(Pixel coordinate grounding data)
*** Block opens ***

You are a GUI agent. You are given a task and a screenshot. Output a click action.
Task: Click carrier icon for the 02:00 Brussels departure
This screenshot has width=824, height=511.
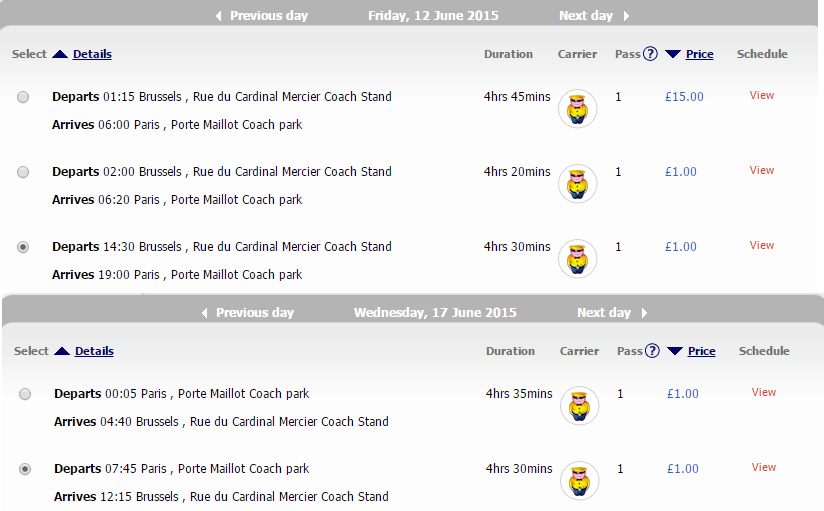point(578,184)
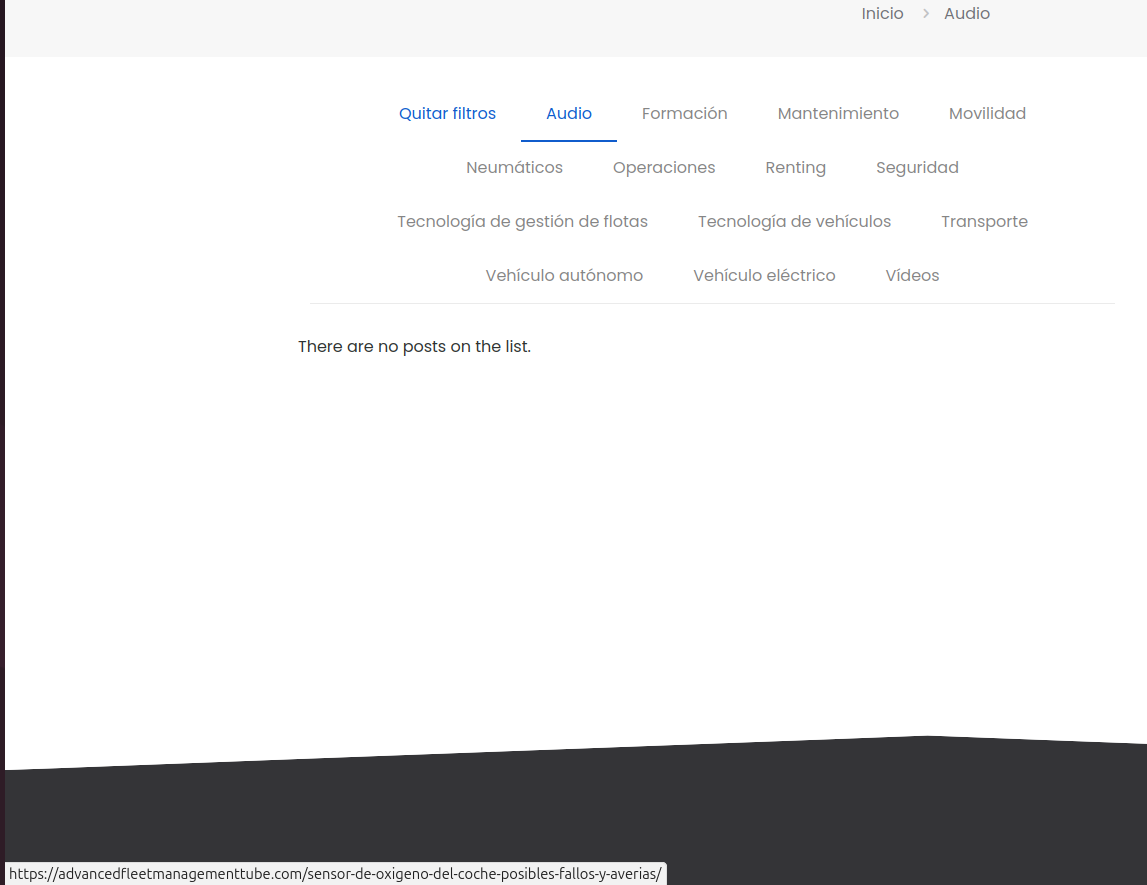
Task: Filter posts by Neumáticos
Action: (514, 168)
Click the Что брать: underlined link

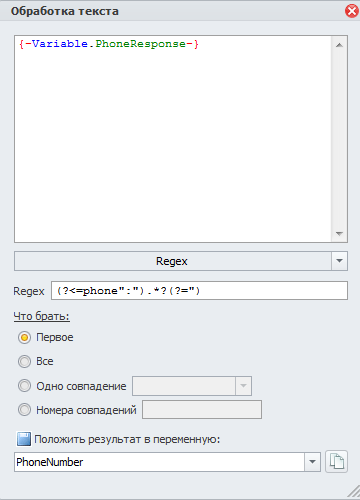[x=41, y=316]
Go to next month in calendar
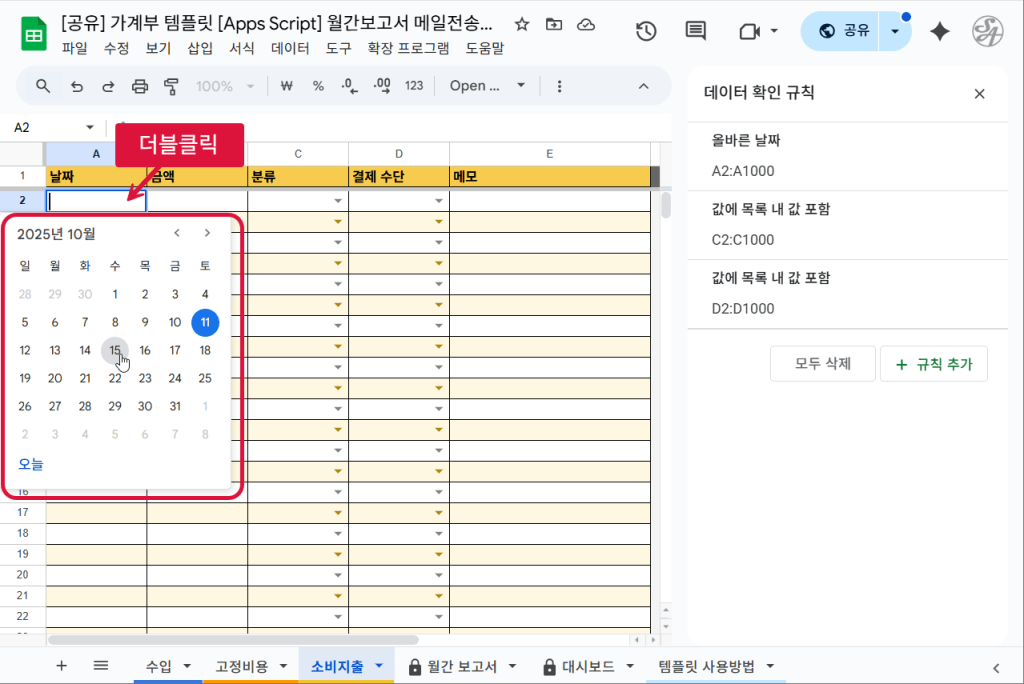 [207, 233]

*** Block closes ***

Exercise prompt »
Exactly as they stand, the entries must be written out again, pictures excluded.

Written response »
You are a GUI agent. You are given a task and a screenshot. Output a click action.
Task: Click carrier icon for the 02:00 Brussels departure
This screenshot has width=824, height=511.
point(578,184)
Task: Filter posts by Neumáticos
Action: (514, 168)
Click the Что брать: underlined link

[x=41, y=316]
Go to next month in calendar
 [207, 233]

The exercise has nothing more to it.